The conventional BBPD is well-known for handling high speed data for phase detection. As shown in Fig. 3(a), the BBPD consists of time decision D-type flip-flops (DFF) and logic decision exclusive-or gates (XOR) [22]. To deal with ten gigabit data, DFF and XOR adopt the current-mode-logic (CML) architecture [6]. First of all, input data is recovered by the rising and the falling edge-triggered DFF in Q1 and Q2, respectively. Next, at the next rising edge of clock, the reference signal Q3 and the compare signal Q4 are simultaneously retimed. Finally, the XOR X1 and X2 compare Q4 with lagging Q3 and leading Q1 for  $UP = Q3 \oplus Q4$  and  $DN = Q1 \oplus Q4$ , respectively. We define the BBPD output  $V_{BBPD} = UP - DN$  indicating the phase detection result.

As the characteristic diagram shown in Fig. 2(a), the BBPD generates positive output  $(V_{BBPD} > 0)$  for phase LAG and



Fig. 3. RPFD. (a) BBPD. (b) V/I converter with XBSW. (c) Characteristic.

negative output  $(V_{BBPD} < 0)$  for phase LEAD in the frequency-locked range  $[-\pi, +\pi]$ . However, this case is based on the frequency-locked clock or the frequency-unlocked clock within the limited frequency capture range. While the accumulated phase difference stays in the frequency-locked range, minor frequency difference can be easily corrected by the BBPD. Once clock phase exceeds the frequency-locked range, the accumulated phase difference steadily increases in slow clock and decreases in fast clock. Although the long-term average of the  $V_{BBPD}$  approaches to 0, PLL fails to align clock phase and stays in meta-stable state.

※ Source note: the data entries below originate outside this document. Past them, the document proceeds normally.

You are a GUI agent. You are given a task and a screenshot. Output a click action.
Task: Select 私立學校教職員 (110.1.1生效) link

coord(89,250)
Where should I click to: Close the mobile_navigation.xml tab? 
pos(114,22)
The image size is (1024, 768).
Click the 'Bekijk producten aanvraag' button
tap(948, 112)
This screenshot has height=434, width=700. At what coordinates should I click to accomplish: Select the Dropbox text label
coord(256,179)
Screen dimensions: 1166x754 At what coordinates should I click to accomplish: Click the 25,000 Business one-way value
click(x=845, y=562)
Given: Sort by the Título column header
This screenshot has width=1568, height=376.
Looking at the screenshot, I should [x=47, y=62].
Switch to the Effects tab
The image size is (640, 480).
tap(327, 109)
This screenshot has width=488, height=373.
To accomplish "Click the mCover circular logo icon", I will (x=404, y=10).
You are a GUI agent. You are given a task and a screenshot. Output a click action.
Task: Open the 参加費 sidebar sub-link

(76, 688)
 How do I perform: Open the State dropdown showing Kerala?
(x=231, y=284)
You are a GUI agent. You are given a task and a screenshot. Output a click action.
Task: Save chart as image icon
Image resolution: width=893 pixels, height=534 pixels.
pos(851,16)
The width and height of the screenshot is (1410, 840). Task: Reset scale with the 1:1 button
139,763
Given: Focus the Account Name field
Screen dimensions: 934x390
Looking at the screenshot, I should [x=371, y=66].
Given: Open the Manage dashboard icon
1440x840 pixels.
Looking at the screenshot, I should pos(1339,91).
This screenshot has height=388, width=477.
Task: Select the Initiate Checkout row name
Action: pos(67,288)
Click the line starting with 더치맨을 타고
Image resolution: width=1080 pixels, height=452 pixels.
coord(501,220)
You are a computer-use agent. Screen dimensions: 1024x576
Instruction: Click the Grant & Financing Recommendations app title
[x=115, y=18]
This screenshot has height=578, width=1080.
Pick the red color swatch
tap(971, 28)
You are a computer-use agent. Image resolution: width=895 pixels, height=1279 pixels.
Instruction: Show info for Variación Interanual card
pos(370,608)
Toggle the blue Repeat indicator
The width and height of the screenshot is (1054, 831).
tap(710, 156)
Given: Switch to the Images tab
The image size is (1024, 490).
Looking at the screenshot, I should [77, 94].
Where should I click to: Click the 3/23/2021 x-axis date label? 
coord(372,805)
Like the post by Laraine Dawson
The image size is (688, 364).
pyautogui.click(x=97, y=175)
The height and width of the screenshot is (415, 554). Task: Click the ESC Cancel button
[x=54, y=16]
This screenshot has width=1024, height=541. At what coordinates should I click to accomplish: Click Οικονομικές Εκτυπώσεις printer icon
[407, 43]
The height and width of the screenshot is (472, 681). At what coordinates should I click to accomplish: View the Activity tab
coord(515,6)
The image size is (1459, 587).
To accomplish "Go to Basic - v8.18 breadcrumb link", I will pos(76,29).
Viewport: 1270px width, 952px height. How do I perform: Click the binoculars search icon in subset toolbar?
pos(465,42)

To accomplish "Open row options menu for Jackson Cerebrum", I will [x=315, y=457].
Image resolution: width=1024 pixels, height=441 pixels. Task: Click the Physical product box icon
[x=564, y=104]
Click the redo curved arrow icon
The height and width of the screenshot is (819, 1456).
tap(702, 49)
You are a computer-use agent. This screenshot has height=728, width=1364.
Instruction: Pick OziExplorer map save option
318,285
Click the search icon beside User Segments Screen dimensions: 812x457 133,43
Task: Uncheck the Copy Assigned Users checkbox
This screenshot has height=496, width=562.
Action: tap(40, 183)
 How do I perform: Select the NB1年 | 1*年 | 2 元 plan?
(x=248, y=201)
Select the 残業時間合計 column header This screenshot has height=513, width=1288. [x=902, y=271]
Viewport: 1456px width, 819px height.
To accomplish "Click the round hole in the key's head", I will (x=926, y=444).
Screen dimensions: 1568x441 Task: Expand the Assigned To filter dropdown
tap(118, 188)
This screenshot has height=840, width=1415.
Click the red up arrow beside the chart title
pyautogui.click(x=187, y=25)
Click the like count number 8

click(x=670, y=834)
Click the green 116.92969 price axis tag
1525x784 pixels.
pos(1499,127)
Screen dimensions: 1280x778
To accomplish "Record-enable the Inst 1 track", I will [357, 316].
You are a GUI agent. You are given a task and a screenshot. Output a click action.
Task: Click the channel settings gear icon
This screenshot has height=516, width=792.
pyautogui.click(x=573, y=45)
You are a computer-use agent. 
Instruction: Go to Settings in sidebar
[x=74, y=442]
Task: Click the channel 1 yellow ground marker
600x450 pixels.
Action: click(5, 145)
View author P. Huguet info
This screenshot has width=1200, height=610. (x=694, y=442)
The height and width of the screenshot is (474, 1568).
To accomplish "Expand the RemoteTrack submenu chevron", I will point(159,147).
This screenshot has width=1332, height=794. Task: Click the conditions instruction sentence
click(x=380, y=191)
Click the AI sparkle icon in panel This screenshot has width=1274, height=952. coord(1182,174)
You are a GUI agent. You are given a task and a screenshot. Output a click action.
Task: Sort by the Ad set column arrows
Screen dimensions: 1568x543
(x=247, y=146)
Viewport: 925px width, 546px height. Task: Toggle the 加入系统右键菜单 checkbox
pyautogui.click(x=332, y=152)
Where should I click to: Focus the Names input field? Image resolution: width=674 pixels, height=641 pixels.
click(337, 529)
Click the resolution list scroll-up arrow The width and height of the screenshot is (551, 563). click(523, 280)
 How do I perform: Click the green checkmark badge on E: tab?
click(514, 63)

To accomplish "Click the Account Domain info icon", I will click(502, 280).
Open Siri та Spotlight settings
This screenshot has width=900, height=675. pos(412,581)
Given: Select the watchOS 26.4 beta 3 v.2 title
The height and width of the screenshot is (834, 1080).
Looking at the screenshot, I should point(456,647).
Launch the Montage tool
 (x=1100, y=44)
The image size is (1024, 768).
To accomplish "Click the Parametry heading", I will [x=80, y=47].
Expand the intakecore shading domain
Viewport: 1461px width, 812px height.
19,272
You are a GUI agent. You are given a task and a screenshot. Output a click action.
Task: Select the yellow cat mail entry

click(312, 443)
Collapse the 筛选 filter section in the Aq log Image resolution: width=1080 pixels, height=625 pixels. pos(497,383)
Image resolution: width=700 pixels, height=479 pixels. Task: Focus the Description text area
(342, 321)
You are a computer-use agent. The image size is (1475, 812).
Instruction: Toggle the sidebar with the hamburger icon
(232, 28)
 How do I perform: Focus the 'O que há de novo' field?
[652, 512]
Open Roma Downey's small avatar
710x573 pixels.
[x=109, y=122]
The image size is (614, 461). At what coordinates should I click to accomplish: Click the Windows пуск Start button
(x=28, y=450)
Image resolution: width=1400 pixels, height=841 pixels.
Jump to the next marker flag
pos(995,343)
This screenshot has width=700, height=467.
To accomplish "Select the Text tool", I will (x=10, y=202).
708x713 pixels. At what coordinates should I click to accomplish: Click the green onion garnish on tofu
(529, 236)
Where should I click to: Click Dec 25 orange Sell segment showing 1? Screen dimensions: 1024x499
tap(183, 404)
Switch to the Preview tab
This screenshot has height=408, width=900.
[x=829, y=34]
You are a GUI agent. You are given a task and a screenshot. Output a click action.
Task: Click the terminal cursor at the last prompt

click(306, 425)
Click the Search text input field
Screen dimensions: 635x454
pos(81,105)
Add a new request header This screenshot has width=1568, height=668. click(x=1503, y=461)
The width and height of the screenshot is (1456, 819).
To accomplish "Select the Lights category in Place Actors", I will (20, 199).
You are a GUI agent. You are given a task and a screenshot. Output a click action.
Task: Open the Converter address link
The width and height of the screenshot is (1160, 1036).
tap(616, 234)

The proposed RPFD leverages the conventional BBPD characteristic and changes the phase detection result for capturing frequency. In frequency-unlocked clock, the phase difference increases for slow clock ( $0 < \Delta \phi < +k\pi$ ) and decreases for fast clock ( $-k\pi < \Delta \phi < 0$ ). As long as the phase detection of the BBPD keeps phase LEAD for fast clock and phase LAG for slow clock, the phase difference will converge to zero ( $\Delta \phi \rightarrow 0$ ). Because the opposite polarization of the  $V_{BBPD}$ is swapped, the proposed RPFD shows the unilateral phase detection, such as phase LEAD of fast clock ( $V_{CTRL} < 0$ ) and phase LAG of slow clock ( $V_{CTRL} > 0$ ). As a result, the frequency-locked range [ $-\pi$ ,  $+\pi$ ] of the BBPD is enhanced to [ $-k\pi$ ,  $+k\pi$ ] in the RPFD.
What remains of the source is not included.